In 1963, songwriter-producer Perry Botkin, Jr. needed a session singer to make a demo recording of "Wonderful Summer", a song that he wrote with his co-writer and co-producer, Gil Garfield.[3] Botkin may have been looking for a Lesley Gore sound-alike, and he found her in Jackie. A now-married Ward agreed to record it in Gold Star Studios. After an experiment in which Botkin sped up the recording by wrapping splicing tape around the capstan of the recorder, he and Ward agreed that the finished recording (with bird and surf sound effects added) would not be just a demo but a recording to be released as a 45 revolutions-per-minute single.
The "altered" recording resulted in the then 21-year-old woman sounding like a high school girl; so Ward suggested changing her first name on the record label to that of her daughter, Robin. That fall, "Wonderful Summer" was released on Dot Records. Sales were over one million copies in the United States, propelling the recording to the #14 position on the Billboard Hot 100 singles chart in November 1963.[4]
An album followed, to limited success, before a duet with Wink Martindale, another Dot artist. "Wonderful Summer" remains the only hit for Ward on the Hot 100.
In 1964 Ward released the single "Winter's Here", which reached #123 on the Billboard chart.

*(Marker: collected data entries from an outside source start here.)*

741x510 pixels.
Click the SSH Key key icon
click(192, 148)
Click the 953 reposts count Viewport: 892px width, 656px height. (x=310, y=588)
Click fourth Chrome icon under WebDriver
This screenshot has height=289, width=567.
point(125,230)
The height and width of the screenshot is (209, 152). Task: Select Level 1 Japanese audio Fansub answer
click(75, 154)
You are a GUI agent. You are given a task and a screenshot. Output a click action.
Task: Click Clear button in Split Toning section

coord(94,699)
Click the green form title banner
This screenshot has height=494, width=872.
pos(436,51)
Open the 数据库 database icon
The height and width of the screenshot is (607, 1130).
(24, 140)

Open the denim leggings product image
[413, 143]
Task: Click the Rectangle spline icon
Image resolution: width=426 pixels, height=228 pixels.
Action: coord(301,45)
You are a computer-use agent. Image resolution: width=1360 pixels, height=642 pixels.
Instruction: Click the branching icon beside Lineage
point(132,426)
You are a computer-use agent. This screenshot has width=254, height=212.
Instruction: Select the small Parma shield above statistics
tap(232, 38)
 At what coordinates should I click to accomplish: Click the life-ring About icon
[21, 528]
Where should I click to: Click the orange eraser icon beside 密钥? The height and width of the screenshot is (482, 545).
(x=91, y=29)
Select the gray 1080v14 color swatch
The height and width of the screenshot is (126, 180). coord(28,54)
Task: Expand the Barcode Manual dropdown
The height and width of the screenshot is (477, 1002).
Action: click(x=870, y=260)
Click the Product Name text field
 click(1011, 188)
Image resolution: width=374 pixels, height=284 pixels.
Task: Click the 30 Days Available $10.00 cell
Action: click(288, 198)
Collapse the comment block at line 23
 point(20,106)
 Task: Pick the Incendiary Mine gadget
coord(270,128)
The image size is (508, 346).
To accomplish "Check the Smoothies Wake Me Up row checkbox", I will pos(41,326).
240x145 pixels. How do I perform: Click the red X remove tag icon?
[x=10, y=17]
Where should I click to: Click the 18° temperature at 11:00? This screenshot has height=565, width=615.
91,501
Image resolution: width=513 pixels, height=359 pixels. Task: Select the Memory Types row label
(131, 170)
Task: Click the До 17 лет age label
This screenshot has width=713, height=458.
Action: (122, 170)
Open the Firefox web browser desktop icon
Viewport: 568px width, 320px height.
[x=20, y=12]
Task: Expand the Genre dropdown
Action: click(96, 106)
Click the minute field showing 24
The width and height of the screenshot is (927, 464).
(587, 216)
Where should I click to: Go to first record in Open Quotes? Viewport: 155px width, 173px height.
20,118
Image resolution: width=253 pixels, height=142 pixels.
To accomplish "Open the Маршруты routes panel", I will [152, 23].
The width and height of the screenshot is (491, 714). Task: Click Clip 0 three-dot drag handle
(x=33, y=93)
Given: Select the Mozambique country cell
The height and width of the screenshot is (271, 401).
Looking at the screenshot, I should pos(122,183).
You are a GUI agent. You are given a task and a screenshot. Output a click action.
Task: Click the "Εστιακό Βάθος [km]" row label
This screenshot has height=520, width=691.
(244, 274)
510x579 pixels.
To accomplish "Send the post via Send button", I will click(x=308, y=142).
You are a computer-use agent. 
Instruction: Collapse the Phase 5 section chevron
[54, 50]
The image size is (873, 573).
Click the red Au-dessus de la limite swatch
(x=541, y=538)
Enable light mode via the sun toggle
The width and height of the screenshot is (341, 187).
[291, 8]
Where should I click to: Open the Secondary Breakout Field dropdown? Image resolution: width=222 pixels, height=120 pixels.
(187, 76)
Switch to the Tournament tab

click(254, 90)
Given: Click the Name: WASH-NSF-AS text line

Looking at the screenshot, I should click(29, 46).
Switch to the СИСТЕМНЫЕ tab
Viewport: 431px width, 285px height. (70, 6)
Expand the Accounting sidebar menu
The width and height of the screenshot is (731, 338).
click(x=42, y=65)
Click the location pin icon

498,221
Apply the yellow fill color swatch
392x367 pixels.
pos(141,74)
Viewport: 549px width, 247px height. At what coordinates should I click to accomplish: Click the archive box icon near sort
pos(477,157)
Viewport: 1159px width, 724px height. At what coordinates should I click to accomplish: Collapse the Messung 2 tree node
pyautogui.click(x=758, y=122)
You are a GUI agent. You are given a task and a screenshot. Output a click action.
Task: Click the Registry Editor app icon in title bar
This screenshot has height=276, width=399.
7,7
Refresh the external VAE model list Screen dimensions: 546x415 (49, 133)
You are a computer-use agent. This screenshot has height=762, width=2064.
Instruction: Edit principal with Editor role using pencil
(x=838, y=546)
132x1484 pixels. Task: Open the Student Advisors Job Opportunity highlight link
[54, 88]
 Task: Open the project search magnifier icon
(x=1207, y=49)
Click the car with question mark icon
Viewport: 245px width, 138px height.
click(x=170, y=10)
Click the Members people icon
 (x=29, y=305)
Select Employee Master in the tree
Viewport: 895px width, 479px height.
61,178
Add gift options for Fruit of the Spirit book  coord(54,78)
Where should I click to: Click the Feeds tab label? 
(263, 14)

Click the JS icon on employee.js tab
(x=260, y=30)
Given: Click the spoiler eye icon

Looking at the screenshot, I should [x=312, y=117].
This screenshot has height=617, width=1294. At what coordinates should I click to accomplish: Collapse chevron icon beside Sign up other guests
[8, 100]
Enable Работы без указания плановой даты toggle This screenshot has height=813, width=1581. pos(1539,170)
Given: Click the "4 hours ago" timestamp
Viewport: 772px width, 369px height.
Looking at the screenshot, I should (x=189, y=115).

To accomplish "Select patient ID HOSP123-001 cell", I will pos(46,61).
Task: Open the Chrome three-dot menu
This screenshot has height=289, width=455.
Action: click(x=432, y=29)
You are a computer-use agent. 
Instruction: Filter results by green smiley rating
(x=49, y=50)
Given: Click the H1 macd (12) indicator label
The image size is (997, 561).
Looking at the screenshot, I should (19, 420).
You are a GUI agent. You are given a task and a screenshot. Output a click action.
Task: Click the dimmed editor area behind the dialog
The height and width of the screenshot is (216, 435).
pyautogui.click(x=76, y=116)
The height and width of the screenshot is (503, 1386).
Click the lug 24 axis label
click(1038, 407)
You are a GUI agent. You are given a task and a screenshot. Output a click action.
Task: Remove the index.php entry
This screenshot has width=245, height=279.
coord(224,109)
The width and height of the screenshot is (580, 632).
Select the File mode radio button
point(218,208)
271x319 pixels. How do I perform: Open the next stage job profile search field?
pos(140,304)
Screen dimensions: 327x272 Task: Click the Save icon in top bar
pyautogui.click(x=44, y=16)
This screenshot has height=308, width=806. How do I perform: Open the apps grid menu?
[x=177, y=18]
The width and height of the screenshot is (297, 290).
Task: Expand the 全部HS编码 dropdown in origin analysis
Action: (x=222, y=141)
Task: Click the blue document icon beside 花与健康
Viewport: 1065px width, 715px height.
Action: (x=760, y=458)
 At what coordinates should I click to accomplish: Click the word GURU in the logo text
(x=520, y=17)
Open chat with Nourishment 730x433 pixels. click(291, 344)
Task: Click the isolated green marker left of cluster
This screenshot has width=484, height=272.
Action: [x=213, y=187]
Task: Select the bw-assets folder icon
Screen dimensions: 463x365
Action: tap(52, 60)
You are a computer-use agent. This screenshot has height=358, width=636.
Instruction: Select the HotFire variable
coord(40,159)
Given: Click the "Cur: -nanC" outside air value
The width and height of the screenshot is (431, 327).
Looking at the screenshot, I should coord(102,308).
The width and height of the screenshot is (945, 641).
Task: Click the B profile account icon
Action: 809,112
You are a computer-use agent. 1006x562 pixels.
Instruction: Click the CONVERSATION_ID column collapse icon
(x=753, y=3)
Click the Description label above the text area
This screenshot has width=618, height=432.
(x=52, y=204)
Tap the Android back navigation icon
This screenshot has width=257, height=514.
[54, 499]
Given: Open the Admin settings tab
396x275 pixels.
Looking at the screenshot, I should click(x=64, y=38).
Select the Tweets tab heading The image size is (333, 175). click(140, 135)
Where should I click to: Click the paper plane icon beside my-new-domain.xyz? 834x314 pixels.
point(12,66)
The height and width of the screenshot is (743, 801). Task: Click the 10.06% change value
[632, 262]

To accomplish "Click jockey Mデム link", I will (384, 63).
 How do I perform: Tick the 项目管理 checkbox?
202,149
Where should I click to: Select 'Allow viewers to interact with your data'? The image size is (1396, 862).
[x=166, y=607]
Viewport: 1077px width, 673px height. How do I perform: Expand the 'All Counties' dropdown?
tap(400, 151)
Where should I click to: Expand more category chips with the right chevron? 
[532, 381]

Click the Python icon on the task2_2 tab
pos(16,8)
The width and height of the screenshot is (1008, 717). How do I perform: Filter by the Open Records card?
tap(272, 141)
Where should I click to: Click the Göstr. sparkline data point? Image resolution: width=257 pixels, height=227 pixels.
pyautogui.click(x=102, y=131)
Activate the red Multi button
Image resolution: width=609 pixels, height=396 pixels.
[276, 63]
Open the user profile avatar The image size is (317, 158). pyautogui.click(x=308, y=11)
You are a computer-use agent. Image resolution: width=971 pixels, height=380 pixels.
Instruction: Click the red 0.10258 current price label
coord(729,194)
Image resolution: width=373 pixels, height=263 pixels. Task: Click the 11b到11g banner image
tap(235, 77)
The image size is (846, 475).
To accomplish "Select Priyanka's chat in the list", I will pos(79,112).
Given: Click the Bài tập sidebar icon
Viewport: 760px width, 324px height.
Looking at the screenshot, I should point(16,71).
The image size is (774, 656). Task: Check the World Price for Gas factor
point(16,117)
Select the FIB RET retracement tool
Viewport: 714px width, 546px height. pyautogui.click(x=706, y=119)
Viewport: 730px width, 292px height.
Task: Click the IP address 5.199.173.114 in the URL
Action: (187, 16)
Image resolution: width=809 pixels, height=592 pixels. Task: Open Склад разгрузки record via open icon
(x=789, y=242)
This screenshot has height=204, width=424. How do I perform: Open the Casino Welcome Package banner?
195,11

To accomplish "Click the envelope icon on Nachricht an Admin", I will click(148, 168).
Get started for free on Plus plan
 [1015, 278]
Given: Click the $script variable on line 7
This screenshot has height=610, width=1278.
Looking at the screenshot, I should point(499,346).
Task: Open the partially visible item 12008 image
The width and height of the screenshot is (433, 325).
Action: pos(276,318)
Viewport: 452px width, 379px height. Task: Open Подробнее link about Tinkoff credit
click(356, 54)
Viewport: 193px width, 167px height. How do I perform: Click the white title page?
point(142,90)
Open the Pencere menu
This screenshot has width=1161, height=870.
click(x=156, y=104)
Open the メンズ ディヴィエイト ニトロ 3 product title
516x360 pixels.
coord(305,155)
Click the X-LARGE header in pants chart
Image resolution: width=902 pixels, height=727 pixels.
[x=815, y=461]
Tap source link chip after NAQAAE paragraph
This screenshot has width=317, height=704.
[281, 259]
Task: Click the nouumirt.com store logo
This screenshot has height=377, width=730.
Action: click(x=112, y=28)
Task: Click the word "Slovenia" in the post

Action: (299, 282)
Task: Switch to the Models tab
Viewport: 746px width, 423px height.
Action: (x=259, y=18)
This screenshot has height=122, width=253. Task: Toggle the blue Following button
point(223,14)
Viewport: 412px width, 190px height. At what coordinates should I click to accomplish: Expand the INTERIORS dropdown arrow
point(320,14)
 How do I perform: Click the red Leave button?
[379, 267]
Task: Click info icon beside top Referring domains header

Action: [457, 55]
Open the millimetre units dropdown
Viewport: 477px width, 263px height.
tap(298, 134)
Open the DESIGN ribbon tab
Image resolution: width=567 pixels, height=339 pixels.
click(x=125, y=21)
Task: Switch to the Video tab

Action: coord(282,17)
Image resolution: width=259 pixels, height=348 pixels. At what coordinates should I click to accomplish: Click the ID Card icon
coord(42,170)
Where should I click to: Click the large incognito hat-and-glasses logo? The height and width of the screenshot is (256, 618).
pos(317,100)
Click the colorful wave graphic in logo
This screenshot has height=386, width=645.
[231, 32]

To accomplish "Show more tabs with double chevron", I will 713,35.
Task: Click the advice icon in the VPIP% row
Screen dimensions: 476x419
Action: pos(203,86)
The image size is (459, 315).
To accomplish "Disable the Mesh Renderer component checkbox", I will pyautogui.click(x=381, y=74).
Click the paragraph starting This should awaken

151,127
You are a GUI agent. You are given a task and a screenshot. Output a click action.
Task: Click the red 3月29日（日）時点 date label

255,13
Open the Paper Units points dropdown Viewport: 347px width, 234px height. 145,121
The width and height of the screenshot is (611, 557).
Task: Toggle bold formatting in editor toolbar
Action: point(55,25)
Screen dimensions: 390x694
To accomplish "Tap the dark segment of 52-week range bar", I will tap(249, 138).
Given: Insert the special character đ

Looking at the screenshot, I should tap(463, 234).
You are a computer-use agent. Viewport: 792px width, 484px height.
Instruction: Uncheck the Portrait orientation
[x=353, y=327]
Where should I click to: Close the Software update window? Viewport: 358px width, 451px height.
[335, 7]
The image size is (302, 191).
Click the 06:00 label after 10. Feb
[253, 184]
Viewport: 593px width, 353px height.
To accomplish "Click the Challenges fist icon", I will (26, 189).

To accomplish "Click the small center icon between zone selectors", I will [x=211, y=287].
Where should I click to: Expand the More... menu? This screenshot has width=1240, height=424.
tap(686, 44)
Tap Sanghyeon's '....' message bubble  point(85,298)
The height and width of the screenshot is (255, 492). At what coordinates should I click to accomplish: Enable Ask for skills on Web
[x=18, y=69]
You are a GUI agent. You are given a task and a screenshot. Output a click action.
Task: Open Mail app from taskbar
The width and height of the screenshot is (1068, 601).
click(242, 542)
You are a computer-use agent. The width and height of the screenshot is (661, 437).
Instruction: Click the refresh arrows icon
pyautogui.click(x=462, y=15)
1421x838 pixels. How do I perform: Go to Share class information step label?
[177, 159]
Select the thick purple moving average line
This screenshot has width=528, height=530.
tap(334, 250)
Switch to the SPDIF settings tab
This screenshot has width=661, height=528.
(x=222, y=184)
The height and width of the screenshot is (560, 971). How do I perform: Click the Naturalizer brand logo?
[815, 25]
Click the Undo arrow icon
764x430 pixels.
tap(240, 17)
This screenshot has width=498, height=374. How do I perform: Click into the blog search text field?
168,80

Session singing for television
While Ward was disappearing from the record charts, her session singing career was becoming quite lucrative. In the early to mid-1960s she was one of the stable of singers for The Red Skelton Show; at roughly the same time, she performed the same job for The Danny Kaye Show, and later, The Carol Burnett Show. In the 1970s she worked similarly for The Sonny and Cher Comedy Hour.
Her voice is heard in dozens of television theme songs, including Flipper; Batman; Love, American Style; Maude (with Donny Hathaway providing the lead vocal); and The Partridge Family. She has sung in hundreds of television commercials, most notably those for Rice-a-Roni ("The San Francisco treat").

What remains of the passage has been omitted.